S 4.297 Secure operation of WLAN components

Initiation responsibility: IT Security Officer, Head of IT

Implementation responsibility: Administrator

WLANs are attractive targets for attackers and therefore must be configured very carefully in order to ensure secure operation. All WLAN components must be configured in such a way that they are protected against attacks to the best extent possible. If WLAN components are not configured correspondingly, they must not be enabled and/or connected to the productive environment.

WLAN components requiring protection include the access points, the distribution system, the WLAN clients, the operating systems the WLAN components are operated on, and the protocols used, amongst other things. The following aspects must be taken into consideration in particular:

• Persons in charge of the administration of each of the various WLAN components must be appointed.
• After installation and initial operation of WLAN components, all necessary security mechanisms must be activated.
• The WLAN components may only be administrated using a secure connection, i.e. administration should be performed directly on the console after executing a strong authentication procedure (for access from the LAN) or using an encrypted connection (for access from the internet).
• The rule "everything not expressly permitted is prohibited" must be implemented. For example, users not entered in an access list must not be permitted to access the WLAN. Access rights for directories and files should be assigned as restrictively as possible.
• It must be ensured that the software used is always up-to-date and that any security-relevant patches are installed immediately.
• Configuration changes should be logged by the system so that manipulations can be detected quickly. The logged data itself must be secured in such a way that it is impossible to manipulate it.
• All security-relevant events must be logged. These events include, for example, attempts to gain unauthorised access as well as data on the network load and any network overloads. The logged data recorded must be evaluated regularly. The amount of information logged must be coordinated with the personnel representative and the Data Protection Officer.
• The WLAN components must be integrated into the data backup policy. When restoring backed up databases, it must be ensured that the files relevant for the secure operation of the WLAN such as access lists, password files, and filter rule files are up to date.

If possible, a standard configuration should be developed for the WLAN components used reflecting the specifications in the WLAN security policy. This makes it easier to provide support for numerous devices and change the configurations. At the same time, deviations from the intended configuration can be identified faster.

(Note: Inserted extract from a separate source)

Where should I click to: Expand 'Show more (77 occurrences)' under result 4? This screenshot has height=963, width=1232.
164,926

It makes sense to use a WLAN management solution ensuring efficient configuration of the access points. Access points and the active components of the distribution system should still remain integrated into the network management system and monitoring must also still be possible. After all, it should still be possible to check the availability of the authentication server through the management system. It may be necessary to expand a network management system already in use by adding a WLAN management module.

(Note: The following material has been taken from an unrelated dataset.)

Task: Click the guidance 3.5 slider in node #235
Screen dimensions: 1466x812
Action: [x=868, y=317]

Connections of external access points or manipulations to the switches of the distribution system should be detected by the WLAN management system. The affected network port of the distribution switch should be blocked immediately in such cases.

Likewise, the configurations of the access points and of the distribution system should be checked regularly. To check the configuration, the system configuration currently in use must be compared to a documented and validated configuration. If any unconfirmed changes are found, the systems must be examined and possibly even switched off and checked for evidence of an attack.

For the secure operation of WLAN components, both the basic configuration specified on the basis of the WLAN security policy as well as all changes made must be documented carefully so that they can be restored at any time. In addition to the documentation of the security configuration, documentation of the firmware versions of the access points and documentation of location-specific configurations must also be available.

Review questions:

• Are the WLAN components only administrated using trustworthy paths?
• Have the accesses to the WLAN components been restricted to the required extent?
• Have the WLAN components been integrated into the data backup policy?
• Has it been ensured that the most recently backed up version is used to restore backed up databases?
• Is the management system used to check the availability of the authentication server?
• Does the WLAN management system detect the connection of third party access points or manipulations to the switches of the distribution system?